Uli Hoeness hat zu fast jedem Thema eine Meinung, oftmals aber wenig Ahnung.

Der Ex-Bayern-Chef fürchtet wohl um sein Wurst-Imperium.

In einem Podcast des Radiosenders Antenne Bayern wettert Uli Hoeness über die vegane Ernährung. Sie mache auf Dauer krank, ausserdem seien vegan lebende Menschen militant.

Antenne Bayern Sonntagsfrühstück mit Uli Hoeness

Vegetarisch akzeptiere ich noch ein bisschen, vegan überhaupt nicht, weil die Leute auf die Dauer nur krank werden„, erklärte der 69-jährige ehemalige Wurstfabrikant seines Unternehmen HoWe Wurstwaren, wobei HoWe für Hoeness und Weiss steht. Heute wird das Unternehmen von seinen beiden Kindern geleitet. Tochter Sabine ist Komplementärin und Sohn Florian hat Einzelprokura über die HoWe Wurstwaren KG.
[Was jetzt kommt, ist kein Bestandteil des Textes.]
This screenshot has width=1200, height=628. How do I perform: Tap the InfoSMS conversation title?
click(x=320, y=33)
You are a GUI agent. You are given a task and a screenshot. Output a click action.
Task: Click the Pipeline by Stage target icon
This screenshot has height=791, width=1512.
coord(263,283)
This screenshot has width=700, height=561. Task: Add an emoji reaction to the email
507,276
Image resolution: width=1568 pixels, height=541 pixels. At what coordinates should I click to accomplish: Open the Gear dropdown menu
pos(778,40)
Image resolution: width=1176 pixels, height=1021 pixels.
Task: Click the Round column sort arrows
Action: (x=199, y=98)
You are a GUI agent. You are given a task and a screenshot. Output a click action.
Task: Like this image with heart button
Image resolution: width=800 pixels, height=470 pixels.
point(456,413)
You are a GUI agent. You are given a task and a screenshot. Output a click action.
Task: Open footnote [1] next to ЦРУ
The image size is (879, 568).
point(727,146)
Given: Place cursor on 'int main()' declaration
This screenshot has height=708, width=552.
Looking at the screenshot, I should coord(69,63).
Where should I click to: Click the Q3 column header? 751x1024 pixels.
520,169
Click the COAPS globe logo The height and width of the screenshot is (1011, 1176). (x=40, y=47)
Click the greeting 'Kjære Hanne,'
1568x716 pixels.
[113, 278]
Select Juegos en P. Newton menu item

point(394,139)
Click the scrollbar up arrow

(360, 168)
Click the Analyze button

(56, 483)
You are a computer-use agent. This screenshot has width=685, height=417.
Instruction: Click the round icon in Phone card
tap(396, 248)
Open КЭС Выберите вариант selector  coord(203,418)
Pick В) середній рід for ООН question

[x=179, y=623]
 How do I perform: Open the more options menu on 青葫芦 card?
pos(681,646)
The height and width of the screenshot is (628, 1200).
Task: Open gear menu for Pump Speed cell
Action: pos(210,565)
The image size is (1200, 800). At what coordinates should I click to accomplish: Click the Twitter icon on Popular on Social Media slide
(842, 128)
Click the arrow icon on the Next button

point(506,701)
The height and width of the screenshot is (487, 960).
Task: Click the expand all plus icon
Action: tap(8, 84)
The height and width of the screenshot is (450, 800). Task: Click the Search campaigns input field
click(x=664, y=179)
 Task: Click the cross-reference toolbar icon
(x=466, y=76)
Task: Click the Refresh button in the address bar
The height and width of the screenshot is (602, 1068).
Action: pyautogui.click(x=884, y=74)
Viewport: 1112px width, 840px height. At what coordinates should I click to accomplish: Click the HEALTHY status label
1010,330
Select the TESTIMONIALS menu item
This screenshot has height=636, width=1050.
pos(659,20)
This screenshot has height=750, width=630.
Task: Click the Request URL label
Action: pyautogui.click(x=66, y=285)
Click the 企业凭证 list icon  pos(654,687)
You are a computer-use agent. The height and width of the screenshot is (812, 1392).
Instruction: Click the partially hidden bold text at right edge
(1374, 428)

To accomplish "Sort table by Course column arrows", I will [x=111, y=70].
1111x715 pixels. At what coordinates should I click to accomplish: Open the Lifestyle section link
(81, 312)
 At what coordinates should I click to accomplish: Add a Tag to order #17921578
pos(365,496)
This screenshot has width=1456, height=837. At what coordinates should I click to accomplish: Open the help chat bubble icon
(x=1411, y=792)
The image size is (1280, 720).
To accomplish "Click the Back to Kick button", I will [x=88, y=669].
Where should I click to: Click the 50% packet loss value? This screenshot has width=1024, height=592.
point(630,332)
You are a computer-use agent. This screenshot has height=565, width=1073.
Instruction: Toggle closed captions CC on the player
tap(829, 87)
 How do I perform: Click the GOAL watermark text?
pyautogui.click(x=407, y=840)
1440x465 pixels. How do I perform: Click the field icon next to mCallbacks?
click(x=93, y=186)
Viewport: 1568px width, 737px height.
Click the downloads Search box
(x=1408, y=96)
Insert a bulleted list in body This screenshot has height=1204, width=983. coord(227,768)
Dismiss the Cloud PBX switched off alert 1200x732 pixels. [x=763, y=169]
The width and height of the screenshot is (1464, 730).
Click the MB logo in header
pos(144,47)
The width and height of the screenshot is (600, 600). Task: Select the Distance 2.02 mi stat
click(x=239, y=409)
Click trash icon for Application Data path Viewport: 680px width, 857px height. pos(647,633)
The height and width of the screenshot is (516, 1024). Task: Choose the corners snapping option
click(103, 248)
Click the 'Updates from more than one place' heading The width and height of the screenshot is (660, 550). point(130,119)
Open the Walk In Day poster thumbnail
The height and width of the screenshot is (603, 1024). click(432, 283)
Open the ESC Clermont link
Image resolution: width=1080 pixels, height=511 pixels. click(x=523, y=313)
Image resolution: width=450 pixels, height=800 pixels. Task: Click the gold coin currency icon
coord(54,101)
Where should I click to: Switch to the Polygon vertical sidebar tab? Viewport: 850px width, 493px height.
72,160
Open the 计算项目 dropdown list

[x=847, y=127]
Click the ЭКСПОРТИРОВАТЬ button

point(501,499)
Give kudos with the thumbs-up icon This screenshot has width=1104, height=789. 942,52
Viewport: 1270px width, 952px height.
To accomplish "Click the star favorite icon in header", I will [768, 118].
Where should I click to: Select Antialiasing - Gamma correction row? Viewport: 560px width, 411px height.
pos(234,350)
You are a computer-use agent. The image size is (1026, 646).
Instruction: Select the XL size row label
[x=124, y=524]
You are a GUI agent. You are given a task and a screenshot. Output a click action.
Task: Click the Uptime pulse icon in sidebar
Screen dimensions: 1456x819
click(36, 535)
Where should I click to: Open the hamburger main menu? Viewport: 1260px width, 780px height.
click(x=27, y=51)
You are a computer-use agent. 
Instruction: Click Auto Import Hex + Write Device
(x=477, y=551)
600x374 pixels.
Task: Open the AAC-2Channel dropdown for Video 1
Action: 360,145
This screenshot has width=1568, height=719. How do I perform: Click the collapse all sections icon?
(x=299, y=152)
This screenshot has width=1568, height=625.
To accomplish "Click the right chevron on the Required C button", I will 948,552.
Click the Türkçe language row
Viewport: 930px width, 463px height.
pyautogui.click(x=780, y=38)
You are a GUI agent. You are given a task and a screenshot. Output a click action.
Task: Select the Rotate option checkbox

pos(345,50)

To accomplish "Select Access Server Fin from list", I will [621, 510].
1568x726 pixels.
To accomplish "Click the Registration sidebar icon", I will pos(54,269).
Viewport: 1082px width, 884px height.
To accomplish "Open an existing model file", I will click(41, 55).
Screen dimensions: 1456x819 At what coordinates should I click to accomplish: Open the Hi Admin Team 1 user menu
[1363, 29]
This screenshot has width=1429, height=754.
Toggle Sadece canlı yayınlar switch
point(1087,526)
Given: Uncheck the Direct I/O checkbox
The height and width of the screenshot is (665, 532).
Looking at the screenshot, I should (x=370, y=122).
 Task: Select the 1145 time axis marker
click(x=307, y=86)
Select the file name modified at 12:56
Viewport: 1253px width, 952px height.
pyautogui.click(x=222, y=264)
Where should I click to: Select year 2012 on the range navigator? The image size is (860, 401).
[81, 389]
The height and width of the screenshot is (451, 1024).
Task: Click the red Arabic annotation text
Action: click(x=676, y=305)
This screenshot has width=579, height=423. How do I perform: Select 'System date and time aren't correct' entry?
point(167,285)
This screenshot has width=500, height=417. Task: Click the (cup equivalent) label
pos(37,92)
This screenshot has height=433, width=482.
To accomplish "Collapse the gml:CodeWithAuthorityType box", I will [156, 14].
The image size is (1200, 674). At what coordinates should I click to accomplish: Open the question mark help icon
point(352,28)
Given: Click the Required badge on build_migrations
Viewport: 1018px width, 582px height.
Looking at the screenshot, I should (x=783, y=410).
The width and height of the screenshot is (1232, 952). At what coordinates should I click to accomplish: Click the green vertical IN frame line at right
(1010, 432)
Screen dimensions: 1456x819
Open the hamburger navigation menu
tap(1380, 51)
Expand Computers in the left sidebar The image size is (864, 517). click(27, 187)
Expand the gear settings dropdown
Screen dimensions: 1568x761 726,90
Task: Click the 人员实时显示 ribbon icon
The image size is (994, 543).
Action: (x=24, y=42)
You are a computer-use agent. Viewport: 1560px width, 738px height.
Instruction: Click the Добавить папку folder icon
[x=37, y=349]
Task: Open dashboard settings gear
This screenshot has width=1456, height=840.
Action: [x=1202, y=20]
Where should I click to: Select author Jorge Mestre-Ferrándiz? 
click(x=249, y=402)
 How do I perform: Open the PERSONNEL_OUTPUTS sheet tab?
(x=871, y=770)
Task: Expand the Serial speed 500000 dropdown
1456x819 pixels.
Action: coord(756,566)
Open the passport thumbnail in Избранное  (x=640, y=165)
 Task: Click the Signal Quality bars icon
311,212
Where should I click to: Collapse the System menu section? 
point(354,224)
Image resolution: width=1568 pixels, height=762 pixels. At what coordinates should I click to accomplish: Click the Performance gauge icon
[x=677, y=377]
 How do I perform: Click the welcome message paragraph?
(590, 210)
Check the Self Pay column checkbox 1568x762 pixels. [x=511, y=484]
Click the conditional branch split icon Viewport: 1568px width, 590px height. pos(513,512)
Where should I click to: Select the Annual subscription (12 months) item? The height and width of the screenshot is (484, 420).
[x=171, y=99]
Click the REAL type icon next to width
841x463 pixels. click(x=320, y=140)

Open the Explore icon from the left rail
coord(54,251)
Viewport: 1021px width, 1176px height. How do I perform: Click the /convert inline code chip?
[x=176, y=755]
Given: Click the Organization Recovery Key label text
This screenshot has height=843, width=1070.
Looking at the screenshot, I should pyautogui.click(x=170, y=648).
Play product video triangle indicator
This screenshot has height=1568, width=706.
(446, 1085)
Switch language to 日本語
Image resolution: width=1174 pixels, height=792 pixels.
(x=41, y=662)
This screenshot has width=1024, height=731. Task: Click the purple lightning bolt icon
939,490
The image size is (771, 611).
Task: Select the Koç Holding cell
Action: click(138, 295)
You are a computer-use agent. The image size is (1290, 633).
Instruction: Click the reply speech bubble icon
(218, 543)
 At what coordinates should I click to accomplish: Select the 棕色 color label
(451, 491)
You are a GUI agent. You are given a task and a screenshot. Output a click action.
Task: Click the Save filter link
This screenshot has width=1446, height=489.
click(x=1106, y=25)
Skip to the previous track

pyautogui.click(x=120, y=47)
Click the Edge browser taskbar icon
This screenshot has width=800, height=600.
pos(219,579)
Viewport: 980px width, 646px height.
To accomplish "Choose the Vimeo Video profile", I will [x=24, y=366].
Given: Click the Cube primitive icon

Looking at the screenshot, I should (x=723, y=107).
Uli Hoeness wurde selbst schon wegen Herzproblemen behandelt und hat laut Medienberichten Bluthochdruck. Mit solchen Aussagen manövriert sich Hoeness ins Abseits. Will er weiter am Ball bleiben, empfehlen wir ihm dringend, seine Wurstproduktion einzustellen und selbst Veganer zu werden. 

Der Konsum von Fleisch und Milch steht, wie in zahlreichen Studien nachgewiesen wurde, in enger Verbindung mit Herz-Kreislauf-Erkrankungen und Diabetes Typ 2. 

PETA lädt Uli Hoeness freundlicherweise ein, an ihrem Veganstart-Programm teilzunehmen – damit er sich auch weiterhin mit Kurzpässen beschäftigen kann statt mit Bypässen. 

Sogar der Chef des Unternehmens Rügenwalder Mühle, das einen Grossteil seines Umsatzes mittlerweile mit Pflanzenwurst erzielt, hat die Zeichen der Zeit schon 2014 erkannt: ‚Wurst ist die Zigarette der Zukunft´, sagte Christian Rauffus damals. 

Immer mehr Menschen erkennen, dass eine ausgewogene pflanzliche Ernährung das Beste ist, was sie für ihren Körper, die Tiere sowie unseren Planeten tun können – hoffentlich gehört Herr Hoeness auch bald dazu, kommentiert Harald, Ullmann, 2. Vorsitzender bei PETA Deutschland e.V.

2014 trat Uli Honess aufgrund einer Freiheitsstrafe wegen Steuerhinterziehung von seinen Funktionen als Präsident des Vereins und als Vorsitzender des Aufsichtsrats der FC Bayern München AG zurück. Nach der vorzeitigen Haftentlassung auf Bewährung übte er von 2016 bis 2019 beide Ämter erneut aus. Seit seinem Verzicht auf eine Wiederwahl als Präsident ist er einfaches Aufsichtsratsmitglied und Ehrenpräsident.

Am 17. Februar 1982 überlebte der damals 30-Jährige den nächtlichen Absturz eines zweimotorigen Propellerflugzeuges vom Typ Piper PA-34 Seneca. Gemeinsam mit drei Freunden, darunter dem Piloten und früheren Skirennläufer Wolfgang Junginger, war er auf dem Weg von München nach Hannover zu einem Fußballländerspiel gegen Portugal. Kurz nach 20 Uhr stürzte das Flugzeug vor der beabsichtigten Landung auf dem Flughafen Hannover-Langenhagen im Schwarzen Moor zwischen Resse und Heitlingen ab.

Rund eine Stunde später fand ein Hobby-Jäger Hoeness, der unter Schock stehend orientierungslos und blutüberströmt durch den Wald kroch. Hoeneß war der einzige Überlebende. Experten kamen später zu dem Schluss, Hoeneß’ Sitzplatz hinten rechts im Flugzeug habe ihm das Leben gerettet – und die Tatsache, dass er nicht angeschnallt war und aus dem Flugzeug geschleudert wurde. Dabei zog er sich Brüche von Arm und Knöchel und eine Gehirnerschütterung zu. Er sagte einmal, er erinnere sich an kaum etwas.